• **INSTRUCTIONS TO FOLLOW**
Copy the lines below word for word, leaving out the pictures.

[start of PROVIDED RECORDS]

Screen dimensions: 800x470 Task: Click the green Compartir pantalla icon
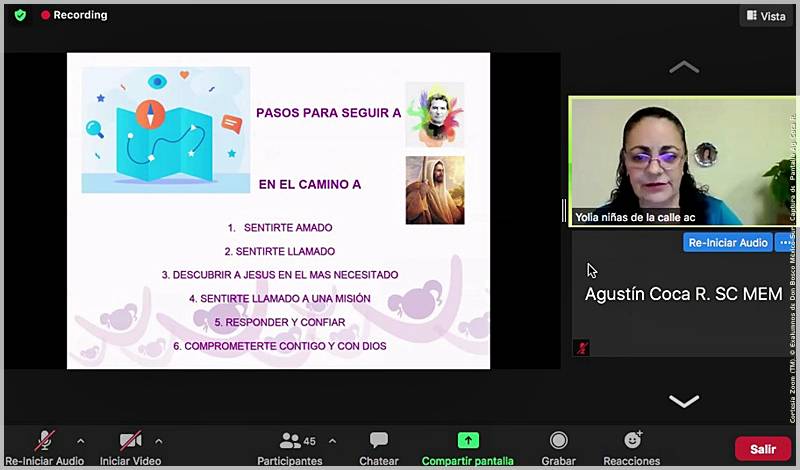click(467, 441)
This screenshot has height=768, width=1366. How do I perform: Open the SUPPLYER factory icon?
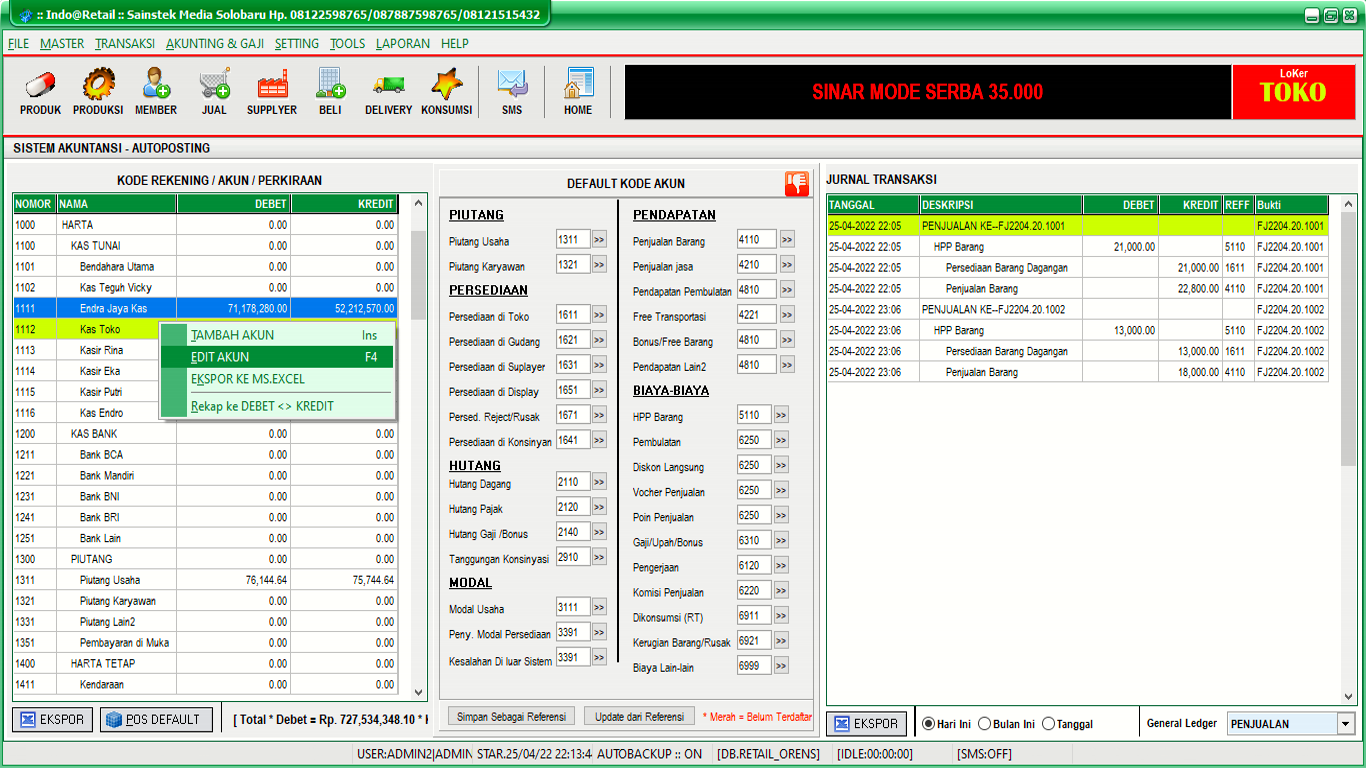click(x=272, y=85)
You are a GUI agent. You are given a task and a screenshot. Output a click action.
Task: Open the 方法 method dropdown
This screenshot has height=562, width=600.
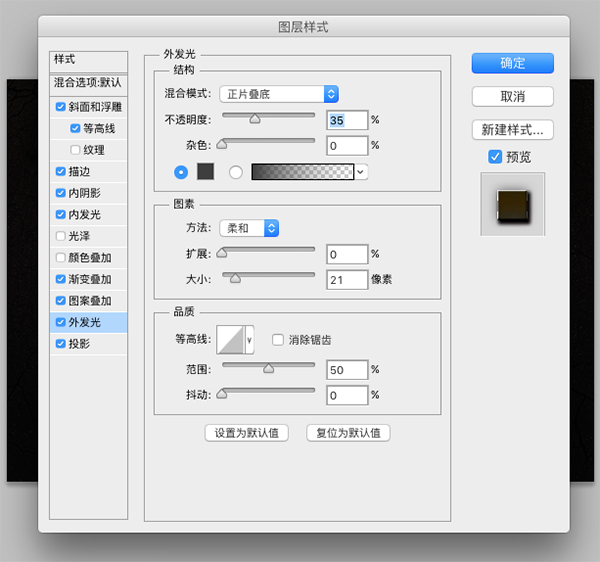pos(250,228)
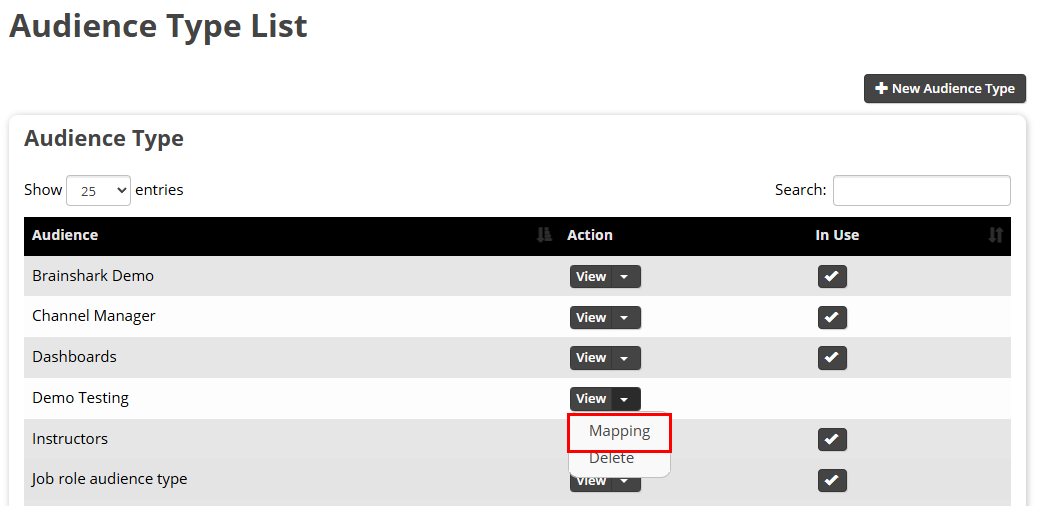Viewport: 1039px width, 506px height.
Task: View the Demo Testing audience type
Action: coord(591,399)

[end of PROVIDED RECORDS]

• **SOLUTION TO THE EXERCISE**
Screen dimensions: 800x470 Task: Click the green Compartir pantalla icon
click(467, 441)
This screenshot has height=768, width=1366. How do I perform: Open the SUPPLYER factory icon?
click(x=272, y=85)
You are a GUI agent. You are given a task and a screenshot. Output a click action.
Task: Open the 方法 method dropdown
This screenshot has height=562, width=600.
pos(250,228)
Viewport: 1039px width, 506px height.
Task: View the Demo Testing audience type
Action: coord(591,399)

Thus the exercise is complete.